(Stored records)

___

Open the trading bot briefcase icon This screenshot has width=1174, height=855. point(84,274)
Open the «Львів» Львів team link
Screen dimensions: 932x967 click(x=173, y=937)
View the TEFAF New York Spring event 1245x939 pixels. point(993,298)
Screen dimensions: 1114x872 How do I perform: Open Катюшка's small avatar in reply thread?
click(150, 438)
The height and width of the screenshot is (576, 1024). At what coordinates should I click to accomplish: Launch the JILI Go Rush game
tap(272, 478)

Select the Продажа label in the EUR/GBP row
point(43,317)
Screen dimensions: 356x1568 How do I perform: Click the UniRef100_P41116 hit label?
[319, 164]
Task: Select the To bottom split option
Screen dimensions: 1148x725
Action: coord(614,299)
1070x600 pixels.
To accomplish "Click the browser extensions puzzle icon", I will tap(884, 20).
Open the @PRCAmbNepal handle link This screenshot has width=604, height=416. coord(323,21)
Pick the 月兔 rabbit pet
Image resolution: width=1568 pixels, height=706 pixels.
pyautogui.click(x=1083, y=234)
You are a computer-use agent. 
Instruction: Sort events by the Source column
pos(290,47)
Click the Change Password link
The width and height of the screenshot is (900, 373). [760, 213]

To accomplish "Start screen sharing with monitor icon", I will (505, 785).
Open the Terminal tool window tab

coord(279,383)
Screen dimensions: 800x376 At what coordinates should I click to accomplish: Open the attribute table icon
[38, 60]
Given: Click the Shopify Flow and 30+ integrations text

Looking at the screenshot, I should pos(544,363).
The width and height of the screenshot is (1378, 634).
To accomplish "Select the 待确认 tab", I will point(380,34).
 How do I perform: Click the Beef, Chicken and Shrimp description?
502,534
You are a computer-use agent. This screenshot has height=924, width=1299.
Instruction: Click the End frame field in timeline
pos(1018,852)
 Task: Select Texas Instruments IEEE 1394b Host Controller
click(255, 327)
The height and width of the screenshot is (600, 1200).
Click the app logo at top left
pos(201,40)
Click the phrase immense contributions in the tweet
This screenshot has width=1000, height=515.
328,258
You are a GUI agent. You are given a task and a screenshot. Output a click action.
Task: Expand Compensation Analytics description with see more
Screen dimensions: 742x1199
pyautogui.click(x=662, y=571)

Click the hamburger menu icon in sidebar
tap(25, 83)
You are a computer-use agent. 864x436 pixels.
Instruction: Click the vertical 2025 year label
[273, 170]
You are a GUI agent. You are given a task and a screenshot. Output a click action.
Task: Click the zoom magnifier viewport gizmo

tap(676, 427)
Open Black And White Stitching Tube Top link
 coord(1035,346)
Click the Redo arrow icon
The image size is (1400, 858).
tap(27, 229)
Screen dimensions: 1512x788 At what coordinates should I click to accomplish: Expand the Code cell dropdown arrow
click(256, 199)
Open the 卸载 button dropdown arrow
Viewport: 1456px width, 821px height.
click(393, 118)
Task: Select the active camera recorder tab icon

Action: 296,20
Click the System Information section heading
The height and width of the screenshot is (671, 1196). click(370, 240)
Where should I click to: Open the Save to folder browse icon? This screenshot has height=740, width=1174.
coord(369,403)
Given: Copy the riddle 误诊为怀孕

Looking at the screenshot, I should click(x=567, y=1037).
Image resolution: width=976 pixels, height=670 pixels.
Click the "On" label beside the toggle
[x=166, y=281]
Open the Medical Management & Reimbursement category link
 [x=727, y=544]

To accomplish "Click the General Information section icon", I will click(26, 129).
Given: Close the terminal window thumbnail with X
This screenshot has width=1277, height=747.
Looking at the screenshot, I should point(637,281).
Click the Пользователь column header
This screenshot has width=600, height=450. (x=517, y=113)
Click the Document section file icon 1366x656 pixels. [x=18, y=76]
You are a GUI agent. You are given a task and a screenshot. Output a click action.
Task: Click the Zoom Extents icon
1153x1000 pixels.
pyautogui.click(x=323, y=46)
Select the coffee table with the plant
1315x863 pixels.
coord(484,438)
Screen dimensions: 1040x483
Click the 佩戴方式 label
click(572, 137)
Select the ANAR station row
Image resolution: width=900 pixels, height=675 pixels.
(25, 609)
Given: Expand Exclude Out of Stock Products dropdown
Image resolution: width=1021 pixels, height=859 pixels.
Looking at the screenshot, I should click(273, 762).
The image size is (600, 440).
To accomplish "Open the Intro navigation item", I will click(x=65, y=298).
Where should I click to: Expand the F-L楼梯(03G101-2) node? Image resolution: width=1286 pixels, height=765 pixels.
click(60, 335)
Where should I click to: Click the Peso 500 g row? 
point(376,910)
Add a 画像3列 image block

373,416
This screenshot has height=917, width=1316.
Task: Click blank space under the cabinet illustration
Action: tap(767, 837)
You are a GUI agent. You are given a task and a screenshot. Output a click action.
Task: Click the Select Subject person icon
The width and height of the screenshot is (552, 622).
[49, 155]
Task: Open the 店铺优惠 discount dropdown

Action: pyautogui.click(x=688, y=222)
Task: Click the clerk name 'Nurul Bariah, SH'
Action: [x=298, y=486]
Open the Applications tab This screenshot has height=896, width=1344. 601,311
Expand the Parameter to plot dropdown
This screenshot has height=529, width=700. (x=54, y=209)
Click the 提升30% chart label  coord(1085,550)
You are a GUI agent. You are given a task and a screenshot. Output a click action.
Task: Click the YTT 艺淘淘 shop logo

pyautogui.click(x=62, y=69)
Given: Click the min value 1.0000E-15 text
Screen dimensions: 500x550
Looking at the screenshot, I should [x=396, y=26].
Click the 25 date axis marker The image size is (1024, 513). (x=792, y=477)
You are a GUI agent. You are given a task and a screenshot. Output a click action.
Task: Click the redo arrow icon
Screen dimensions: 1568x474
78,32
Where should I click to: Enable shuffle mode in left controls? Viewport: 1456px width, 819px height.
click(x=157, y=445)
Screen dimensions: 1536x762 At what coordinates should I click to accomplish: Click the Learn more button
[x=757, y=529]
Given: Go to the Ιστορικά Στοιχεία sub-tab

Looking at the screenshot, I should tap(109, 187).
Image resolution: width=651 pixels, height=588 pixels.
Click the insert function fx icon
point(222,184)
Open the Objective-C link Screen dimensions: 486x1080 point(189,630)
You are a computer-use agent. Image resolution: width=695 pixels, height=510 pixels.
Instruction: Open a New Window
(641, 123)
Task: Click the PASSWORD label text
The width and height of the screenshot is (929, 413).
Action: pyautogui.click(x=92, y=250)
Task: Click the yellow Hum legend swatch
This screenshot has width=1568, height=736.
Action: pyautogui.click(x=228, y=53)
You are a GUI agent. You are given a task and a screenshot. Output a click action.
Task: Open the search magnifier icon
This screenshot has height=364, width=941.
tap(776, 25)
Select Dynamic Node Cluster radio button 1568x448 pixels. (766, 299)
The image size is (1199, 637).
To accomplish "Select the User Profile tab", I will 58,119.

___

**What this task involves**
Report all lines of the data that include the word "with".

**Response box**
To accomplish "Start screen sharing with monitor icon", I will (505, 785).
Task: Expand Compensation Analytics description with see more
Given: Close the terminal window thumbnail with X
Select the coffee table with the plant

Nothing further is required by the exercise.